Single by Mallrat

from the EP Driving Music
- Released: 7 August 2019
- Length: 3:11
- Label: Dew Process
- Composer(s): Grace Shaw; Leroy Clampitt;
- Producer(s): Big Taste

Mallrat singles chronology
| "Nobody's Home" (2019) | "Charlie" (2019) | "Break Me Down" (2020) |

Music video
- "Charlie" on YouTube

= Charlie (Mallrat song) =

2019 song by Mallrat

"Charlie" is a song by Australian musician Mallrat. It was released on 7 August 2019 as the lead single from Mallrat's third EP Driving Music. The song debuted at number 50 on the ARIA Charts in February 2020 after placing at number 3 in Triple J's Hottest 100 of 2019.

The song is named after Mallrat's beloved family dog, Charlie. Mallrat told Triple J "'Charlie' is about a lot of different things, but mostly just loving people so much, regardless of whether it's reciprocated or not."

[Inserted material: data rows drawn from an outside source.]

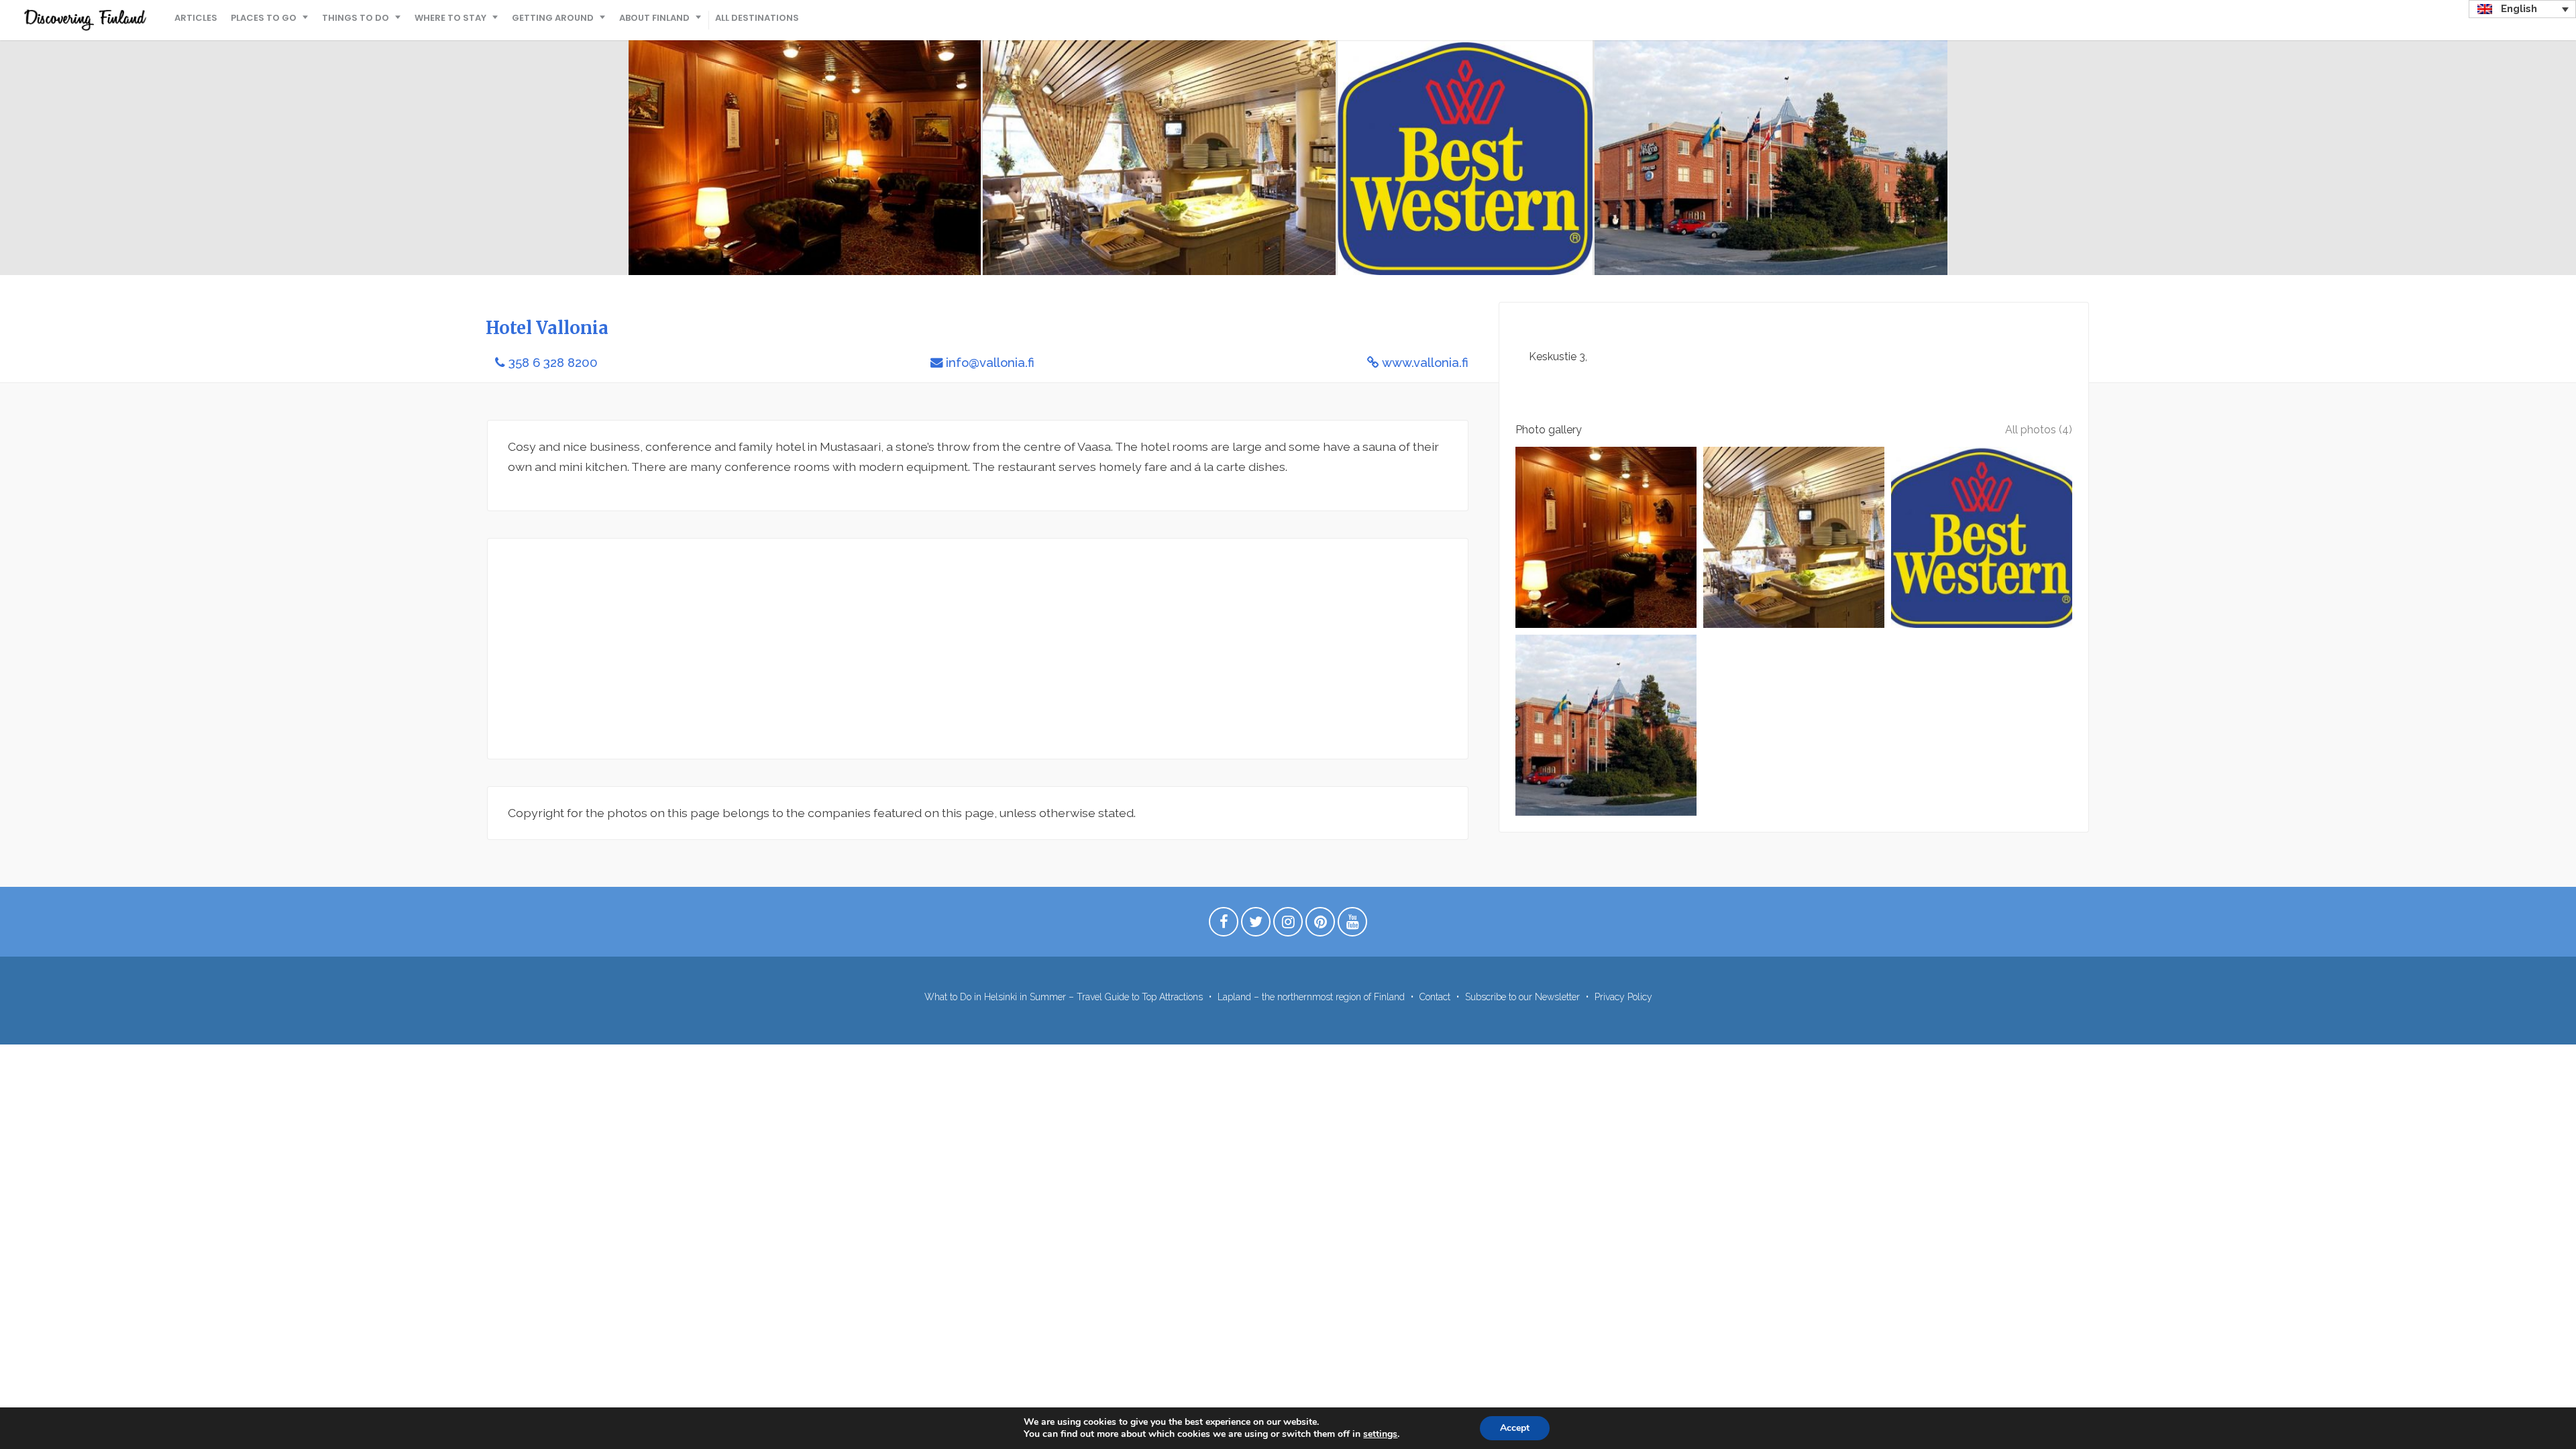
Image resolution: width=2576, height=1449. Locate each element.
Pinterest (1320, 925)
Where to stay (450, 17)
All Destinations (757, 17)
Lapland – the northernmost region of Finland (1311, 996)
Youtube (1352, 925)
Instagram (1288, 925)
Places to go (264, 17)
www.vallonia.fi (1425, 363)
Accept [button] (1514, 1427)
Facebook (1223, 925)
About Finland (654, 17)
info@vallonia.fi (990, 363)
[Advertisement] (910, 649)
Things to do (355, 17)
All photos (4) (2038, 429)
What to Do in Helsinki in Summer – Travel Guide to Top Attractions (1063, 996)
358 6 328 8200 (553, 363)
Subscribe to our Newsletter (1522, 996)
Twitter (1255, 925)
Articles (195, 17)
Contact (1434, 996)
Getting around (553, 17)
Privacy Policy (1623, 996)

In November 2019, Mallrat revealed that she had been asked to record a version of "Charlie" in the Simlish language for the upcoming addition in The Sims series.

==Music video==
The video clip for "Charlie" was released on 6 August 2019 and directed by her friend Tim Hardy. It sees Mallrat riding her bike through the streets of Melbourne and gives the viewer a look inside her previous life. It also features Mallrat's father and family Labrador retriever Charlie, whom the song is named after.

==Reception==
Nicole Almeida from Atwood Magazine said "'Charlie' is a declaration of love as much as it is a recipe for it. As Mallrat bares her soul to the person she loves, speaking about her feelings and family, she also tells them exactly what she looks for in a relationship. Or this might just be a song about how much she loves her dog, which makes it equally (if not more) as special. Regardless, on 'Charlie', Mallrat successfully shifts direction and proves that whether the song is made for dancing or crying to, her storytelling is her most uniquely powerful tool."

Tom Skinner from NME called the song an "emotional dreamy cut". Jackson Langford from Music Feeds called the song "absolutely stunning" and one that will be on repeat for months. In a review of the EP, Josh Leeson from Newcastle Herald described "Charlie" as the EP's "most beautiful moment".

==Charts==
===Weekly charts===

| Chart (2020) | Peak position |
|---|---|
| Australia (ARIA) | 50 |
| US Alternative Airplay (Billboard) | 37 |

===Year-end charts===

| Chart (2020) | Position |
|---|---|
| Australian Artist (ARIA) | 36 |

==Certification==

| Region | Certification | Certified units/sales |
| Australia (ARIA) | Platinum | 70,000^{‡} |
^{‡} Sales+streaming figures based on certification alone.